Em uma publicação do Instagram, a Federação dos Servidores Públicos do Mato Grosso do Sul (Feserp/MS) confirmou que protocolou requerimento na Secretaria de Estado de Administração (SAD), solicitando que o governo estadual suspenda, de forma preventiva, todos os descontos de consignados relacionados ao Banco Master. A entidade afirma que, com o banco em liquidação, não há segurança jurídica para que o salário do servidor continue sendo usado como canal automático de cobrança.

A Feserp reforça que a medida não perdoa dívidas, mas protege a remuneração dos trabalhadores e a estabilidade financeira dos regimes próprios de previdência do Estado, que também podem enfrentar impactos diante da situação da instituição bancária.

No âmbito municipal, o movimento também avançou e representantes da categoria confirmam que um requerimento será protocolado na Prefeitura de Campo Grande na próxima semana, pedindo a suspensão dos descontos em folha relacionados ao Banco Master. 

A medida atende à demanda de servidores que relatam problemas com o chamado "credcesta", que nada mais é que um cartão de crédito com juros mensais de pelo menos 4,5% ao mês, o Município reajustou no ano passado a margem de empréstimos consignados em 15%.

Com isso, houve uma enxurrada de agentes financeiros oferecendo empréstimos a servidores negativados. Os juros e o status de cartão de crédito eram omitidos. A venda era de um empréstimo consignado, embora o dinheiro vivo que os servidores sacavam nada mais fosse que o limite do próprio cartão.

Para piorar, o desconto consignado em folha é apenas do pagamento mínimo, o que coloca o servidor em crédito rotativo, fazendo sua dívida disparar.

Nos bastidores, a avaliação entre profissionais da área jurídica é de que a suspensão administrativa pode encontrar obstáculos, já que a Prefeitura mantém contrato de consignação com o Banco Master. Nesses casos, uma interrupção unilateral poderia exigir respaldo judicial. Ainda assim, servidores articulam para que o Município adote uma solução semelhante à solicitada ao Governo do Estado, priorizando a proteção da renda dos trabalhadores enquanto o banco permanece em liquidação.

Denúncia

O Correio do Estado chegou a denunciar a armadilha à qual os servidores do município estavam sendo submetidos em julho do ano passado. A reportagem foi anexada no processo de uma agente comunitária de saúde R. E. S. A., que tem um salário de R$ 3.703,67, mas vinha tendo descontos de R$ 3.157,35, sobrando apenas R$ 546 de seu pagamento à sua disposição.

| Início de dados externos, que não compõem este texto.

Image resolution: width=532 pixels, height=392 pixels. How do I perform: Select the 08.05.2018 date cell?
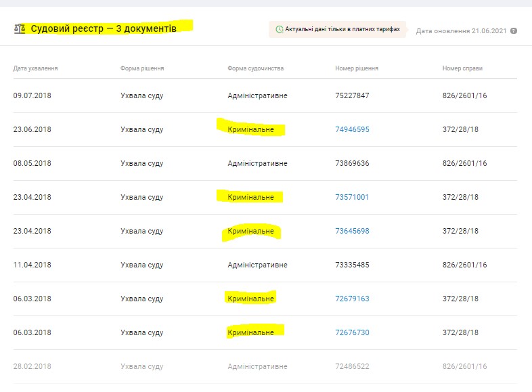point(32,163)
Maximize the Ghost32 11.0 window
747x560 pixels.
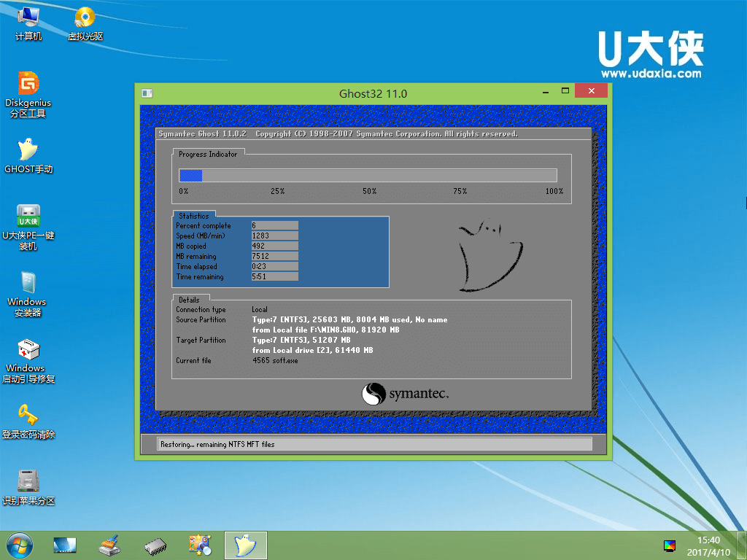tap(565, 92)
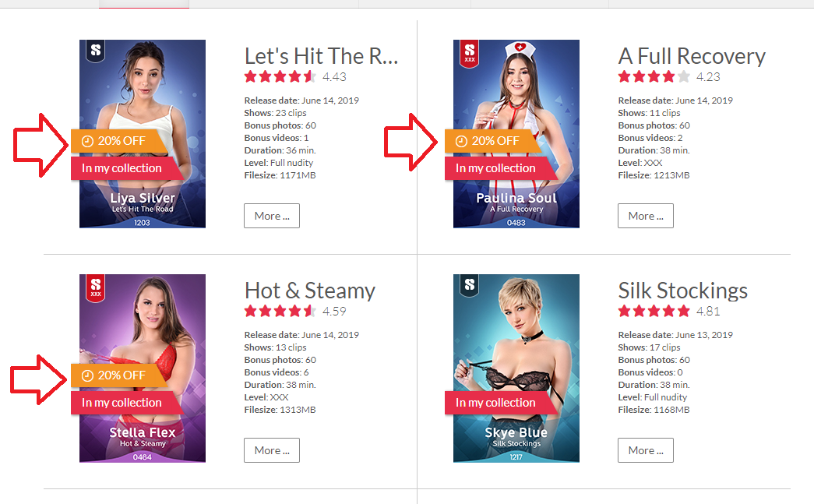Open the Hot & Steamy title link
This screenshot has height=504, width=814.
pos(310,291)
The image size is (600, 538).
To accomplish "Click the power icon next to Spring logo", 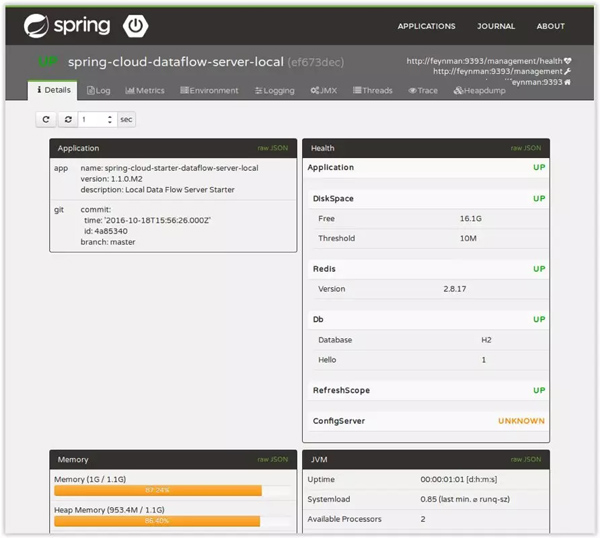I will coord(135,26).
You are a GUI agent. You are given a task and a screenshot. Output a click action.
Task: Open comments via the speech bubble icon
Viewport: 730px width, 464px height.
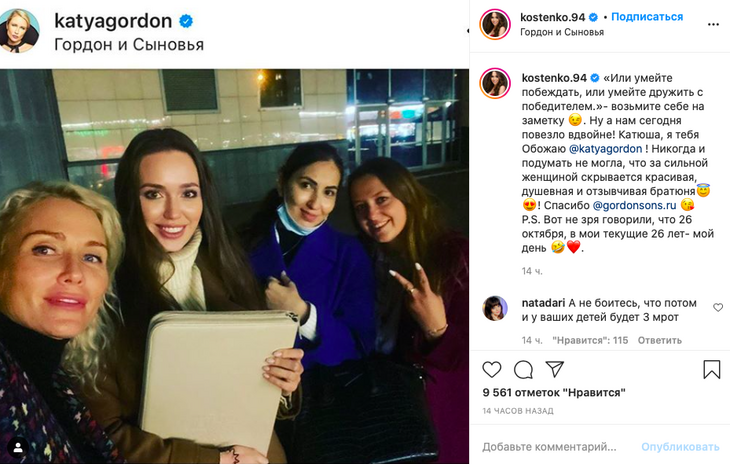(x=523, y=370)
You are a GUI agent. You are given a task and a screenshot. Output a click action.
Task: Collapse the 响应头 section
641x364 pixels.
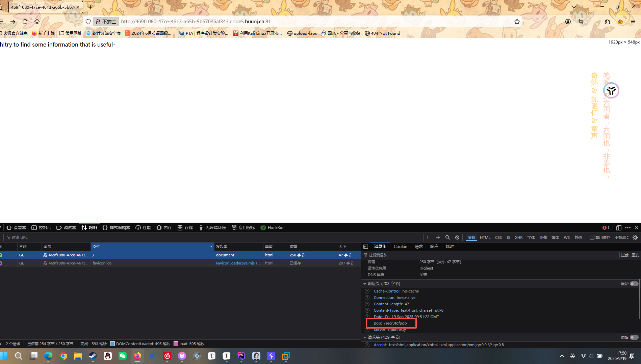tap(365, 284)
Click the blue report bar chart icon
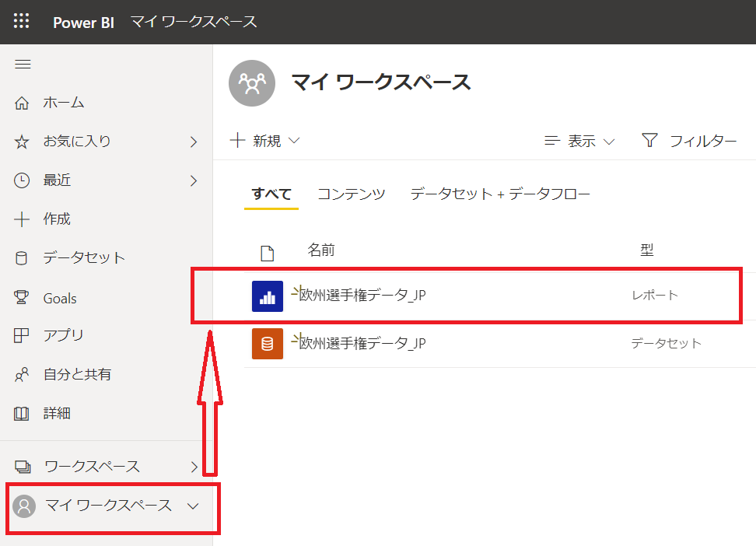 click(268, 296)
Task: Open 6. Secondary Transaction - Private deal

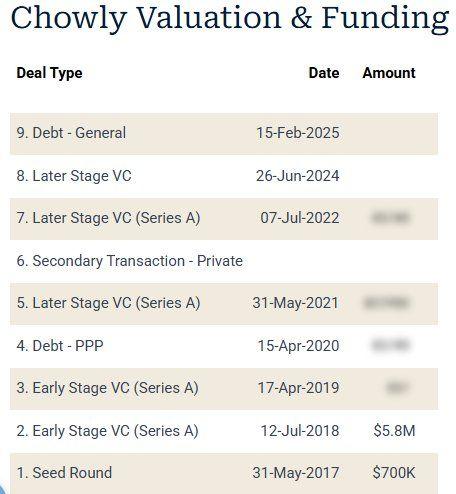Action: point(224,261)
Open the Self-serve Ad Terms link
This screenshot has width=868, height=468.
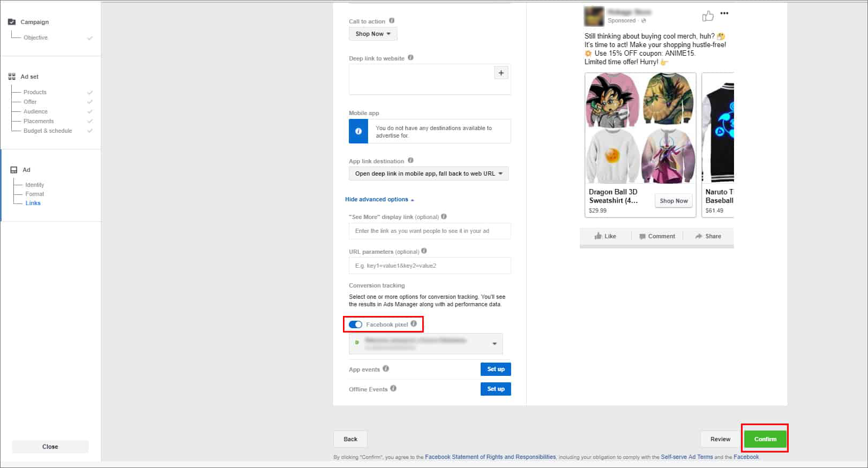686,457
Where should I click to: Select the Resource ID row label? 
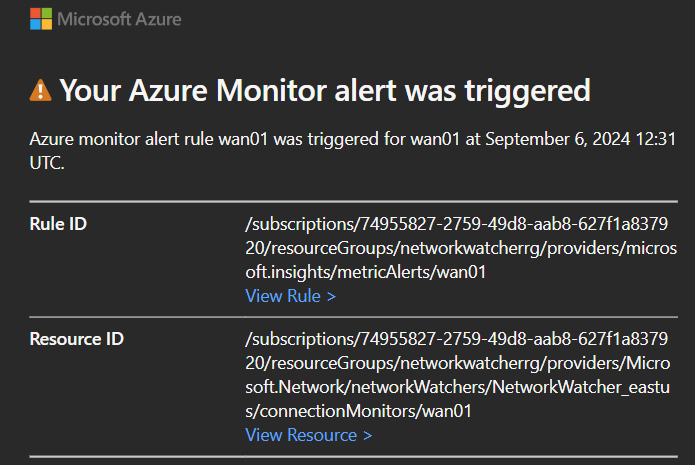[77, 339]

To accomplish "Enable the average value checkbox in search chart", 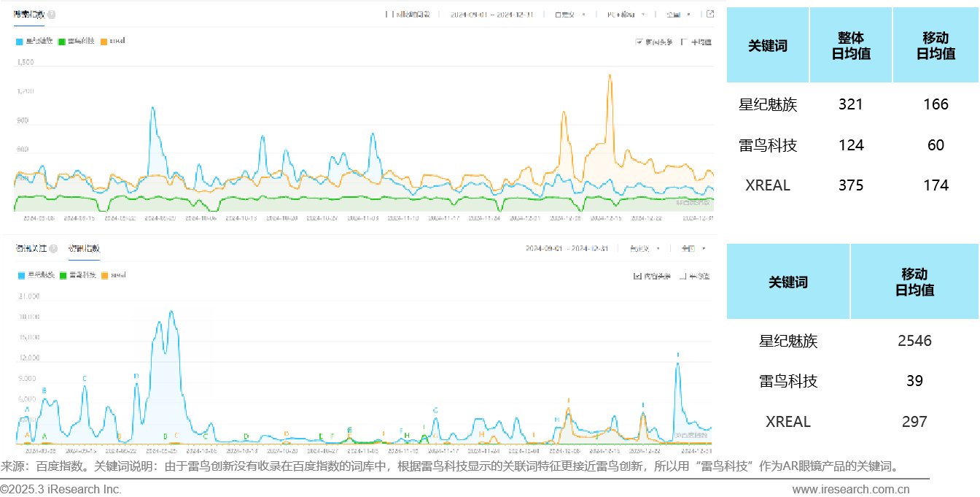I will tap(684, 42).
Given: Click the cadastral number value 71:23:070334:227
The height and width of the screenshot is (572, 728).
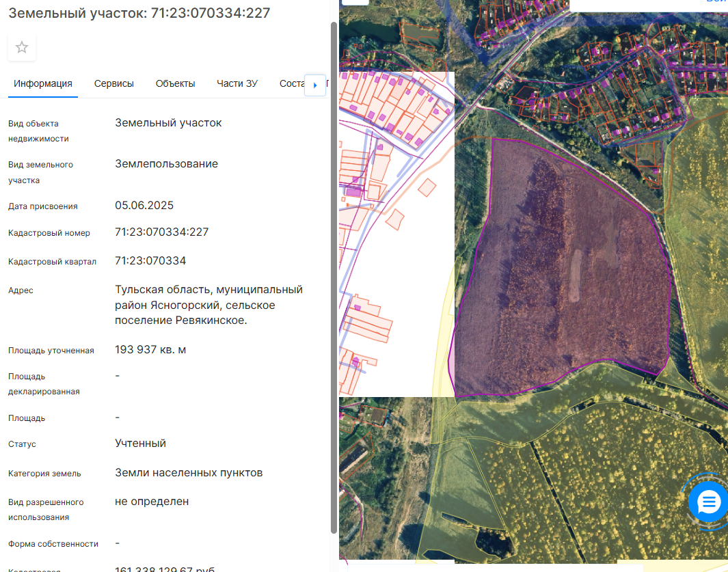Looking at the screenshot, I should click(162, 232).
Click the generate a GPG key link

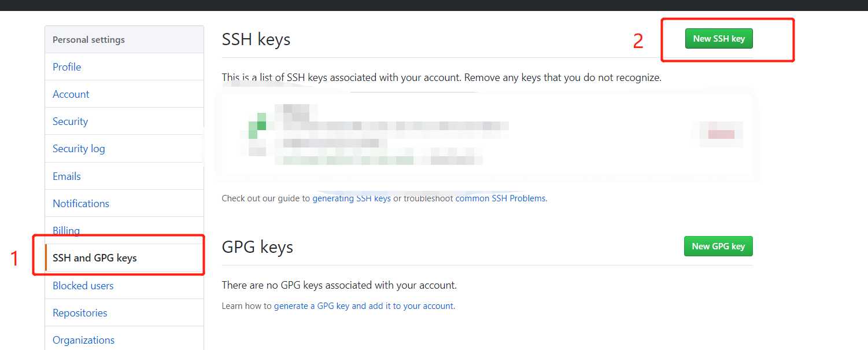tap(364, 305)
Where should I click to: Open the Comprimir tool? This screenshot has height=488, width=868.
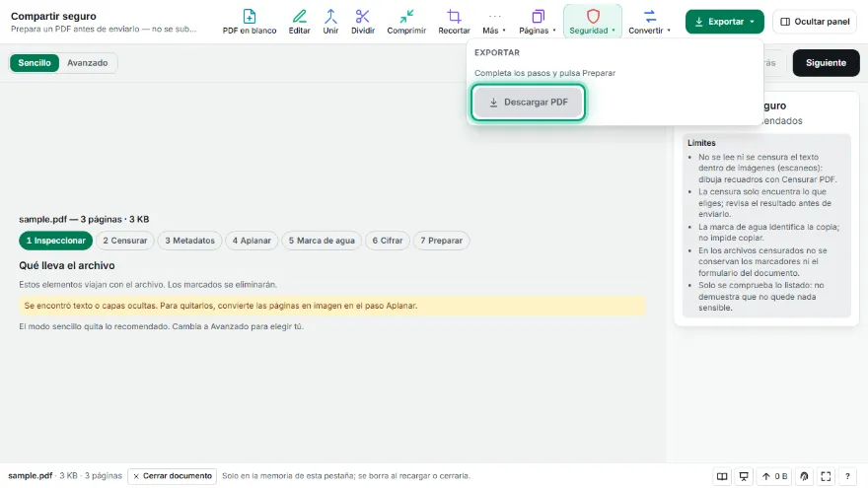406,22
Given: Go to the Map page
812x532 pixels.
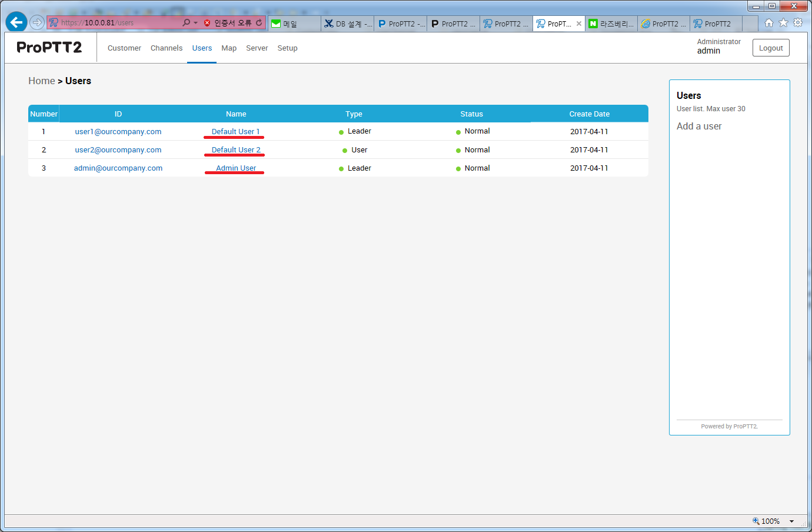Looking at the screenshot, I should [x=229, y=48].
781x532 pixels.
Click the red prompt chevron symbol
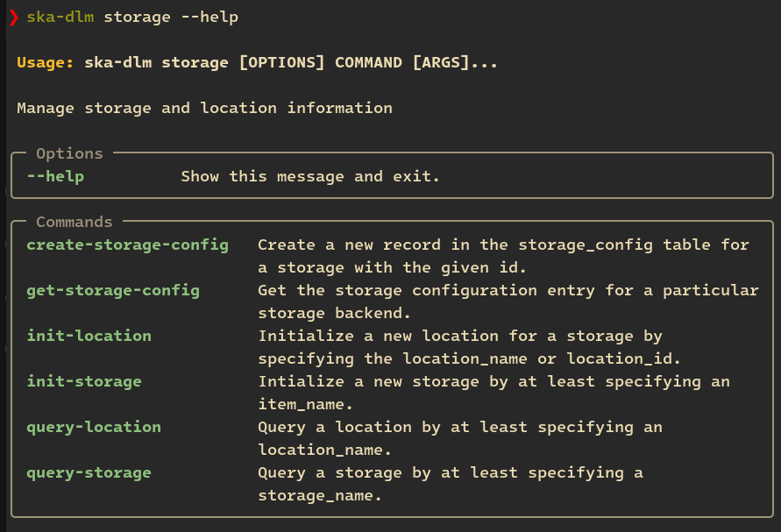(13, 17)
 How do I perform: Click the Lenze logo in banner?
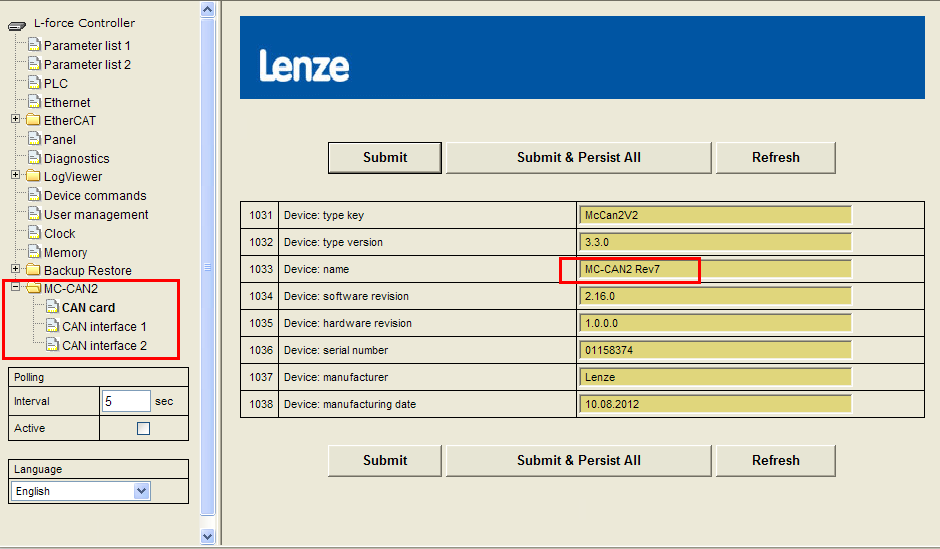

A maior parte do valor retido pela prefeitura do salário da servidora é pelo Banco Master, que no ano passado, com apoio do próprio Município, ofereceu o produto Credcesta a seus servidores, que não passava de um cartão de crédito comum, cujos descontos poderiam ser feitos diretamente na folha do servidor, mediante juros abusivos.

Agora, a servidora está com uma dívida crescente, mesmo depois de a prefeitura ter tornado sem efeito, em maio do ano passado, o convênio firmado em maio de 2023.

Mesmo sem poder utilizar o cartão, a servidora tem descontados todos os meses R$ 385 pelo Banco Master. A dívida desta servidora ainda é baixa diante de outros casos, como o de um servidor que viu uma dívida de R$ 20 mil saltar para mais de R$ 100 mil.

Porém, ela pede a suspensão unilateral do contrato com o Banco Master e o fim do recolhimento pela Prefeitura de Campo Grande, por ultrapassar a margem consignada permitida por lei. Ainda não houve decisão.

Assim como essa agente de saúde, outra servidora pública, I. V. S. L., também tem uma dívida crescente, mas apenas atendeu o vendedor e nunca sequer utilizou o cartão. Mesmo sem ter feito saque algum ou qualquer compra, ela tem descontados todos os meses, pelo Banco Master, R$ 265.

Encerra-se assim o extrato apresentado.